Neste momento da minha Visita pastoral, à vossa Paróquia, antes de tudo quero agradecer aos vossos sacerdotes e elogiá-los pelo trabalho realizado com os seus colaboradores nestes trinta anos de actividade e particularmente nestes últimos tempos, tão difíceis e exigentes; ao mesmo tempo também agradeço-vos a adesão dada às várias iniciativas, o vosso empenho e a vossa boa vontade de tornar sempre mais fervorosa e sentida a vida da vossa Comunidade.

Contudo, como vós bem sabeis, o trabalho espiritual nunca deve ser considerado concluído por causa do número das iniciativas a serem visadas e realizadas, das almas a aproximar, ajudar e esclarecer. Por isso o meu augúrio e a minha exortação são estes: procurai de todos os modos formar uma " comunidade", que faz "comunhão", isto é, que sente viva a necessidade de fraternidade na luz e na graça de Cristo. Para poder agir assim, é preciso antes de tudo conhecer a fundo a própria fé cristã e deste modo depois comunicá-la e testemunhá-la.

Hoje, na sociedade moderna, o que mais tenta o cristão é a indiferença religiosa. É necessário reagir com todos os meios, bem sabendo que a verdade está em Cristo e que somente aceitando a sua mensagem se pode encontrar a verdadeira felicidade! Exorto-vos, portanto, a formar o "Conselho Pastoral", que possa ajudar os Sacerdotes de modo orgânico e constante e coordenar de maneira inteligente e eficaz as várias actividades; exorto todos à frequência aos Cursos de Instrução religiosa, absolutamente indispensável para se conhecer, viver e testemunhar a própria fé; e convido-vos a tornar-vos apóstolos da frequência festiva à Santa Missa, momento fundamental para todos se sentirem unidos na única fé e na concreta caridade.

Invocai o vosso Santo Padroeiro, o filósofo Justino, que, como sabeis, sequioso de luz interior e de verdade a respeito do sentido da vida, com a pesquisa metódica e rigorosa, se converteu do paganismo ao cristianismo. E sentiu tanta alegria pela verdade alcançada, que se tornou o seu defensor contra tantas acusações e calúnias que se difundiam então contra o Cristianismo, escreveu as duas magníficas "Apologias" e não temeu morrer mártir em defesa da verdade! São Justino vos ilumine! Que ele faça que vos torneis todos amantes e pesquisadores da verdade, especialmente os jovens! Ao Prefeito Rústico que lhe perguntava, segundo quanto se lê nos "Actos dos Mártires": "Supões de verdade que subirás ao céu para ali receber uma bela recompensa?"; São Justino respondia com corajosa clareza: "Não o suponho, mas o sei com certeza e disto estou plenamente persuadido!". Auguro a todos a certeza e a coragem do santo Mártir, a fim de que a vossa Paróquia seja sempre mais unida, mais fraterna e mais fervorosa!

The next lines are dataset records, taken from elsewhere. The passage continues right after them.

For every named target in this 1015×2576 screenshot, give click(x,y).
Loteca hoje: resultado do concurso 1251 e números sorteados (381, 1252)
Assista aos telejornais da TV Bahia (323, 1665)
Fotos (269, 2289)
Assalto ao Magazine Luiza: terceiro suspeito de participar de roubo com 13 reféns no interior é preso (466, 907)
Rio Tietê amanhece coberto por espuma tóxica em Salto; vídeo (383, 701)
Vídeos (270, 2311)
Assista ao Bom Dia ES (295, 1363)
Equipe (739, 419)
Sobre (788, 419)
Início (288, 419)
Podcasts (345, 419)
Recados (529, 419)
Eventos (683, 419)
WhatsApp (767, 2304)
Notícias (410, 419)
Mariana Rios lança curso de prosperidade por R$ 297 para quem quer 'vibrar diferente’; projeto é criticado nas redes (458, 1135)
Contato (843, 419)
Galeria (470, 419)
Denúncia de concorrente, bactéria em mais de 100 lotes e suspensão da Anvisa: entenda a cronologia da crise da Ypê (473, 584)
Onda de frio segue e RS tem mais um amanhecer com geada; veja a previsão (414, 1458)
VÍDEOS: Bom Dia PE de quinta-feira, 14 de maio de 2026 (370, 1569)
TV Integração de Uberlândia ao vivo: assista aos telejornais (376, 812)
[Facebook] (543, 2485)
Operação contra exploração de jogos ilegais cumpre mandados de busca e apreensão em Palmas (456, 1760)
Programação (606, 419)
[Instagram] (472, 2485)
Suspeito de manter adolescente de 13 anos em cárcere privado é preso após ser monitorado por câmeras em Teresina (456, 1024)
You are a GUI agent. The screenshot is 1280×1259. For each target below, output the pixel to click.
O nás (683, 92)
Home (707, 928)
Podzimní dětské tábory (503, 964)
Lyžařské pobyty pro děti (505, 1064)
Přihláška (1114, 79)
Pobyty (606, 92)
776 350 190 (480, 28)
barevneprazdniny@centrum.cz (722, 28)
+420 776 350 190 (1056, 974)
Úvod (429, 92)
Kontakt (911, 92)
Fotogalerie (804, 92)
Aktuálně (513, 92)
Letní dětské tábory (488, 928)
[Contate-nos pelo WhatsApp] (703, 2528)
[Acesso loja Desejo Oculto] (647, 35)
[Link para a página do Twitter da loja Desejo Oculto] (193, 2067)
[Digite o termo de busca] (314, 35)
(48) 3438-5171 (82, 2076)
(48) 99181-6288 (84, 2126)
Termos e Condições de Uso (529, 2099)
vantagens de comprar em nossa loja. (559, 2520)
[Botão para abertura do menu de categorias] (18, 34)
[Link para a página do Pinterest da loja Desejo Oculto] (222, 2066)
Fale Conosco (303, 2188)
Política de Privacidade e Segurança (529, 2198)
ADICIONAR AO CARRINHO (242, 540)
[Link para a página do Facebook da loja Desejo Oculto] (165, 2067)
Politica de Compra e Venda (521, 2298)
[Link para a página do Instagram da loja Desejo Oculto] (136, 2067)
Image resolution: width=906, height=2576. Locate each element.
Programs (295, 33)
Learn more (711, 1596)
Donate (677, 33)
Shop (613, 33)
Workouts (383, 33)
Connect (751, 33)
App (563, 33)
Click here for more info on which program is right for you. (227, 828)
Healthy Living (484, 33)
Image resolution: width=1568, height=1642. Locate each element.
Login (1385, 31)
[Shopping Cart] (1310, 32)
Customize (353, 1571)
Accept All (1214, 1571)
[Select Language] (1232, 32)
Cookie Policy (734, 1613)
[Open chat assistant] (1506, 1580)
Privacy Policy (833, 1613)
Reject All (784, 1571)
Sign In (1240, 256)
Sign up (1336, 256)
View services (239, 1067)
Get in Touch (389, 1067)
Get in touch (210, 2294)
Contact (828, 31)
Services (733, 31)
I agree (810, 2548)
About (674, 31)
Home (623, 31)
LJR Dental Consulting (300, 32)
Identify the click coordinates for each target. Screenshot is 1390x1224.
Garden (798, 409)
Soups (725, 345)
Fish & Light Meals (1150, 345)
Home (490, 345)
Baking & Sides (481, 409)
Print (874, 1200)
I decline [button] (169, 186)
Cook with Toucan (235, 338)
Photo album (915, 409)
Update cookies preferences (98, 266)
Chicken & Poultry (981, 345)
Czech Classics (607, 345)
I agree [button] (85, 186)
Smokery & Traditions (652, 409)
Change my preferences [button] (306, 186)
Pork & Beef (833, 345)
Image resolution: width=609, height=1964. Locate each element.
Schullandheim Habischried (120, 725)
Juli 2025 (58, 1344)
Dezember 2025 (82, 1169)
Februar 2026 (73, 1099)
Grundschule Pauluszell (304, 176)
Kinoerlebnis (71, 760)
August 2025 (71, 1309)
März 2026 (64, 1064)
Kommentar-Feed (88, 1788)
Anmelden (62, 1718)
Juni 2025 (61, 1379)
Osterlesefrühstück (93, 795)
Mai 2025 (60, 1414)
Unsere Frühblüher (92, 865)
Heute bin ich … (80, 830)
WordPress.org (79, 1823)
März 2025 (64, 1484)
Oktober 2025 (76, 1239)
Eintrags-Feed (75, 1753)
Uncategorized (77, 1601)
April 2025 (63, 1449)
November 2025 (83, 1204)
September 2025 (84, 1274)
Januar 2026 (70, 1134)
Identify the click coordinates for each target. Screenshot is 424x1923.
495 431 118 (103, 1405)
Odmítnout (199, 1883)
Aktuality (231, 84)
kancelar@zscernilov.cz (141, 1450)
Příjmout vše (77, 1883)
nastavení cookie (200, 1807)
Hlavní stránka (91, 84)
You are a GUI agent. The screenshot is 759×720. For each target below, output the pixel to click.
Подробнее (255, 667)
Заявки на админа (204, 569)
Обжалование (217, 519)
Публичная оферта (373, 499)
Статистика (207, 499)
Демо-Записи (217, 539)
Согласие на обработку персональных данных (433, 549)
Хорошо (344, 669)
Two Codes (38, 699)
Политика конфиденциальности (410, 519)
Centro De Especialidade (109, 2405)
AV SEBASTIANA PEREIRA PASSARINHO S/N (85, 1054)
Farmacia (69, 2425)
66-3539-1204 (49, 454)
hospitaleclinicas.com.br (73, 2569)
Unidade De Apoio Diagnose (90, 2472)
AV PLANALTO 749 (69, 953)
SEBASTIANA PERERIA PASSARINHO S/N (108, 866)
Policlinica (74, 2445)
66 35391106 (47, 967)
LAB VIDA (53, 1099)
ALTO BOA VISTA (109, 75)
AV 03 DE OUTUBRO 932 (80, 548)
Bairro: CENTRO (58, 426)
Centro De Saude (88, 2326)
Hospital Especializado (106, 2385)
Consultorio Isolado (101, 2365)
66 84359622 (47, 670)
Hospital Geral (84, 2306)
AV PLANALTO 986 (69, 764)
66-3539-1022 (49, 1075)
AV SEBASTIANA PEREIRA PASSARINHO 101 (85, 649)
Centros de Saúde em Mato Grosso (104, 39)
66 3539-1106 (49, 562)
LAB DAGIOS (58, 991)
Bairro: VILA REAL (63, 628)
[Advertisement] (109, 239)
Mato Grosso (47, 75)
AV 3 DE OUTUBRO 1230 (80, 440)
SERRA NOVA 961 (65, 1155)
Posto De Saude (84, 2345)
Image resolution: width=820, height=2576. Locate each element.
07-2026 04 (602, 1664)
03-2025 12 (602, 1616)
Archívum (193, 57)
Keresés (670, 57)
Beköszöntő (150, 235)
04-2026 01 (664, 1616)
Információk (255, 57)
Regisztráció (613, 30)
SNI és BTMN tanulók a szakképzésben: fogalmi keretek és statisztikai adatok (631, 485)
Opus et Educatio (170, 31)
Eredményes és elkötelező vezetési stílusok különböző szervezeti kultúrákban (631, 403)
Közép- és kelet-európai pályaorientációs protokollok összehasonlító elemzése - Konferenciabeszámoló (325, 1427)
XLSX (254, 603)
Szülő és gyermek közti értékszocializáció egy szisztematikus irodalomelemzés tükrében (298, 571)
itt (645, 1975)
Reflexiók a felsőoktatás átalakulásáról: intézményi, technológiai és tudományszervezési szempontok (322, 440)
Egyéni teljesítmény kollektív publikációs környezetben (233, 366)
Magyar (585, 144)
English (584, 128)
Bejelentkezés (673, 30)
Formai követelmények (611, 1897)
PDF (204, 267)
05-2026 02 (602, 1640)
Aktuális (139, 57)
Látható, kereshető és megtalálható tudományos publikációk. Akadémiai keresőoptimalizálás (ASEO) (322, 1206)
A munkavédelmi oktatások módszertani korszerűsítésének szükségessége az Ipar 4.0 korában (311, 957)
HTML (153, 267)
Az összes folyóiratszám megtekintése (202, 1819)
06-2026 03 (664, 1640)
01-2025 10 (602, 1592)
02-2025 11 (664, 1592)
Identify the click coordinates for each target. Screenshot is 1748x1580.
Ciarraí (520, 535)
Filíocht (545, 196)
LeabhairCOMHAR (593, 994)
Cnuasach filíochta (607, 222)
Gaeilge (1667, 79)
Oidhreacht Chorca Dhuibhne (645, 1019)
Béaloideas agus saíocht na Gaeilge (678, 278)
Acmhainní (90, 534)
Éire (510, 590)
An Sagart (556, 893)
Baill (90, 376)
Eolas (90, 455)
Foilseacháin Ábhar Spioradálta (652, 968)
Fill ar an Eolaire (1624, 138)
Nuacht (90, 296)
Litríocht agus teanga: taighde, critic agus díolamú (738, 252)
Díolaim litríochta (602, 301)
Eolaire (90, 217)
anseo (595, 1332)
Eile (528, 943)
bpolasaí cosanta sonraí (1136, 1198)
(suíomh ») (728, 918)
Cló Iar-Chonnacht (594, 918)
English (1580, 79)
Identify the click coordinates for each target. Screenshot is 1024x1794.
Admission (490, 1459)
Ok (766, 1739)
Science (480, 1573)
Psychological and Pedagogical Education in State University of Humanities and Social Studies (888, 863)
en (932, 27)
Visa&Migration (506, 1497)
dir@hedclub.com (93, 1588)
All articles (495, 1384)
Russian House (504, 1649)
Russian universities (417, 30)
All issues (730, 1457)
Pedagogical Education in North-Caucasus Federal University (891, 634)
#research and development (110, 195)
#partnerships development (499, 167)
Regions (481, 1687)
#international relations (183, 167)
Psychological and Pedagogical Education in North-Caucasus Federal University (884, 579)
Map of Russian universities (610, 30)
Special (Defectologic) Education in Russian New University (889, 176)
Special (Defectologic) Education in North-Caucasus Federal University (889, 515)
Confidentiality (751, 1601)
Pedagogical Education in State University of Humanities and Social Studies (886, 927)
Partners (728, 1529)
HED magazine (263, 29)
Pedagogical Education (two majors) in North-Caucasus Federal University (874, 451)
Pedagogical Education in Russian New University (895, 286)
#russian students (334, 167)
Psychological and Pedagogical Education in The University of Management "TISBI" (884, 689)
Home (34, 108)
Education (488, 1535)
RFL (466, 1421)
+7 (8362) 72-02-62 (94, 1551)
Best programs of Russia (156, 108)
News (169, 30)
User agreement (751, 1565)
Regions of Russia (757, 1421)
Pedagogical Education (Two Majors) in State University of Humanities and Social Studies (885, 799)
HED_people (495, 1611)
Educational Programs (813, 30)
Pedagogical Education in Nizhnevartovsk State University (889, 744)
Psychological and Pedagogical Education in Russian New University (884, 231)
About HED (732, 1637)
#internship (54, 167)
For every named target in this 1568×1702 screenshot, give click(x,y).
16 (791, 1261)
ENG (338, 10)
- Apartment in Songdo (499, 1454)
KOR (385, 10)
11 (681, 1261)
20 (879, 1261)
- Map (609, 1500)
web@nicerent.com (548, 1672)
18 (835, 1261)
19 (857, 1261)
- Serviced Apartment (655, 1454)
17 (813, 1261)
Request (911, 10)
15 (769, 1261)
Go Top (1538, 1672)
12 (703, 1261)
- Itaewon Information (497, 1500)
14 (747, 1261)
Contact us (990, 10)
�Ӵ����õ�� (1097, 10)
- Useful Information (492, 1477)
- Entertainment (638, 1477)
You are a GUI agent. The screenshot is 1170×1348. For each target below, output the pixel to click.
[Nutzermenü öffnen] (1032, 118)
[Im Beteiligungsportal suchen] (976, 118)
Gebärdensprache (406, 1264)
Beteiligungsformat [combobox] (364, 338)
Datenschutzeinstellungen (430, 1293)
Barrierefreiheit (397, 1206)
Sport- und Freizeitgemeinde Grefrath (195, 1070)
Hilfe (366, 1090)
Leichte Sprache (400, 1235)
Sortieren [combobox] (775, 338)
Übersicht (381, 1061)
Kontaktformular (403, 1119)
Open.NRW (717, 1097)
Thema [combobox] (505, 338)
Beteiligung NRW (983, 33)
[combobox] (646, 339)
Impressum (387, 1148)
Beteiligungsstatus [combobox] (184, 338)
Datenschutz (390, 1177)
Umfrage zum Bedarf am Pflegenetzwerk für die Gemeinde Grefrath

7. Através da presente liturgia ressoam quase os dois principais brados, que reflectem o importante conteúdo das suas leituras.

Um só é o brado do homem consciente da sua eterna "herança" e do seu "destino":

— "Protegei-me, ó Deus; em Vós está o meu refúgio"!

O outro é o apelo de Cristo:

— "Vigiai e estai preparados" (Cântico do Evangelho: Mt 24, 42) para poderdes aparecer diante do Filho do homem.

Que estes dois brados permaneçam sempre nos vossos corações.